I have had two audiograms. No problem with the hearing part of the test but each time they have puffed air in to test pressure I have had TTS symptoms sometimes lasting for months afterwards.
 
Nothing wrong with having an audiogram. Will they help anything just by having the test?? NOPE. It's more of an all around information gathering on your general hearing health. Never hurts to know how things are and the test is relatively quite short. A little piece of mind knowing everything you can about hearing and frequency loss.

Just get er done. Won't harm you.
 
No problem with the hearing part of the test but each time they have puffed air in to test pressure I have had TTS symptoms sometimes lasting for months afterwards.

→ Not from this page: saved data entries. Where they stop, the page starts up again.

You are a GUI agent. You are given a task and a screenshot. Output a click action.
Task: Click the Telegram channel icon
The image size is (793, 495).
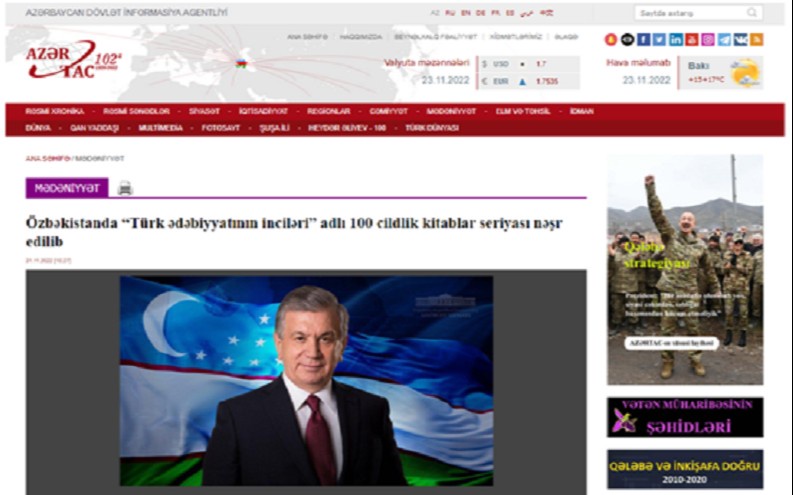pos(724,40)
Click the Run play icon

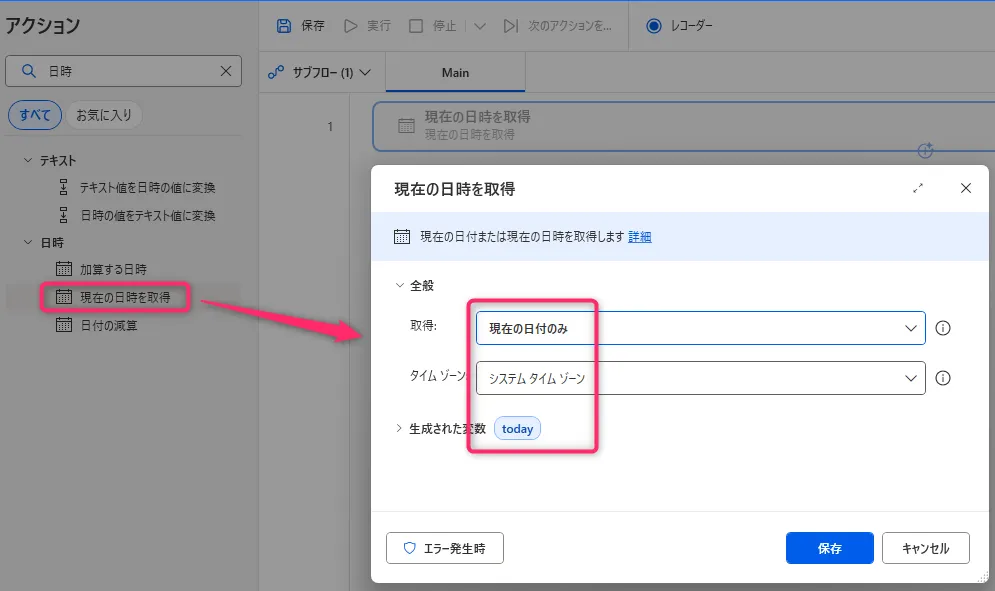coord(351,26)
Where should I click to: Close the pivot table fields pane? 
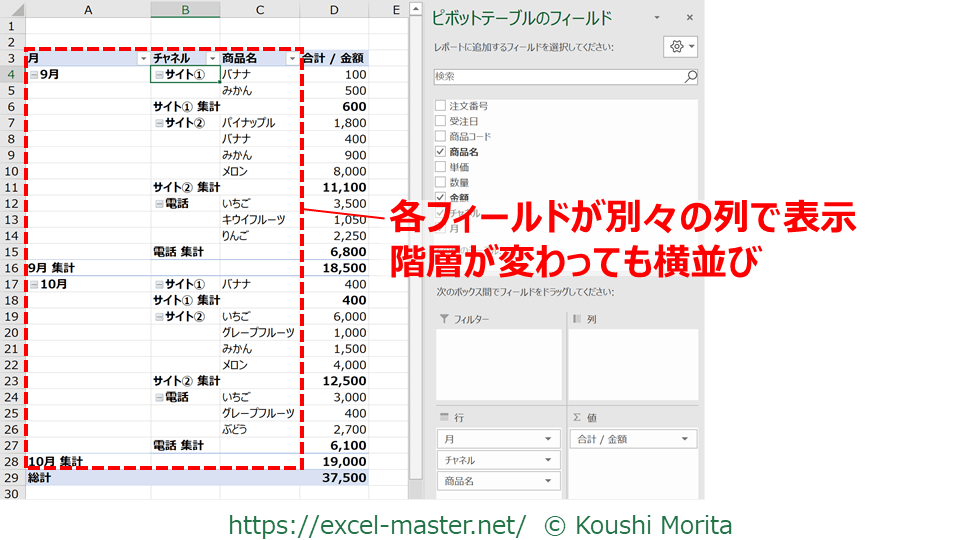click(x=689, y=18)
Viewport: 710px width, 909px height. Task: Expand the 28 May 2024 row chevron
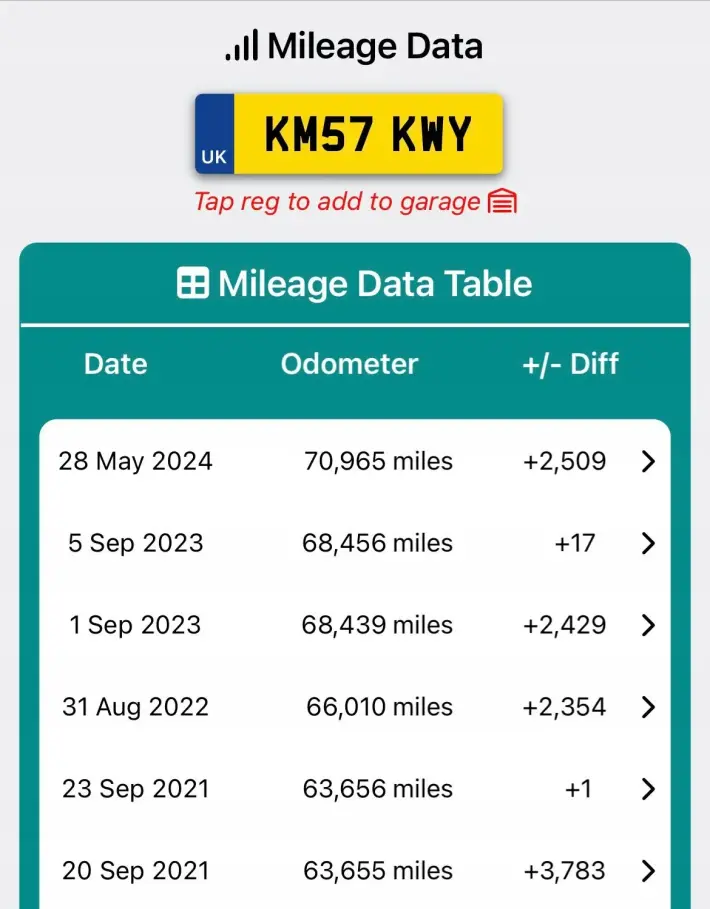tap(649, 461)
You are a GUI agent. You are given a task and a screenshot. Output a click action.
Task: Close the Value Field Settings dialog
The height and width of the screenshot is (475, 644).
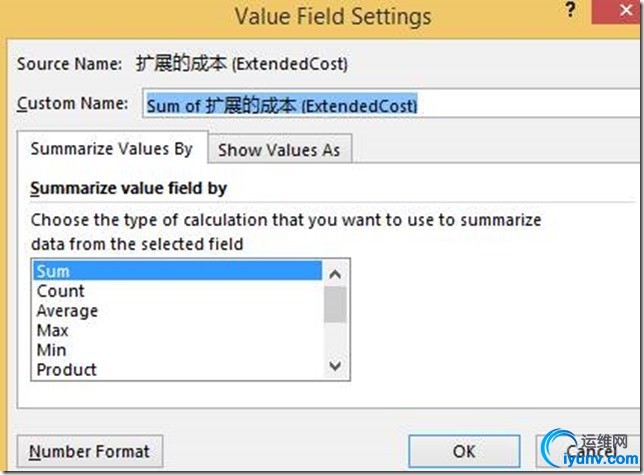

It's actually quite more than a puff. They pressurize your ear drum and it can be sometimes uncomfortable.
You can decline that part of the test (I've declined it multiple times on the ear that underwent surgery).
 
do you have to go to the hospital to have an audiogram done or do they do that sort of thing at hearing centers??
also i called the ENT about my T symptoms and they told me to see audiology, is there a difference???
 
@lari
I got mine done at a major hospitals in my area. Of course you can go to a clinic or something for yours. However it might not be covered by insurance if you live in 'murica.
 
I just went to the ENT today. GregCa, you said just about everything he told me! When he looked at my audiogram, he thought I was the perfect candidate for surgery! I have hearing loss of 40 in my left ear and less in my right ear. He got the tuning fork and started his testing on my forehead. The sound went straight to my left ear. He tested my right ear and left ear, first on the bone, then for ear conduction. We were both surprised that the ear conduction was louder and the bone conduction went straight to my left ear.

He explained the surgery. That right now, he is not convinced that I would be helped by the surgery, but maybe. He said the surgery could relieve my tinnitus, but no promises. He thinks my best bet for now is to get my hearing aid and come back in a year. I am only qualified for one hearing aid with my insurance, although both the ENT and the audiologist believe I would benefit with two hearing aids.

I'm wondering what kind of hearing aid will benefit me the most and how will it work with my in-ear-monitors on stage? I'm open to opinions! It's time to get my hearing aid.

The ENT also suggested masking, but I can ignore my ringing usually. How does adding more noise to my world help the ringing?

Thank you for starting this thread! This is where I am today!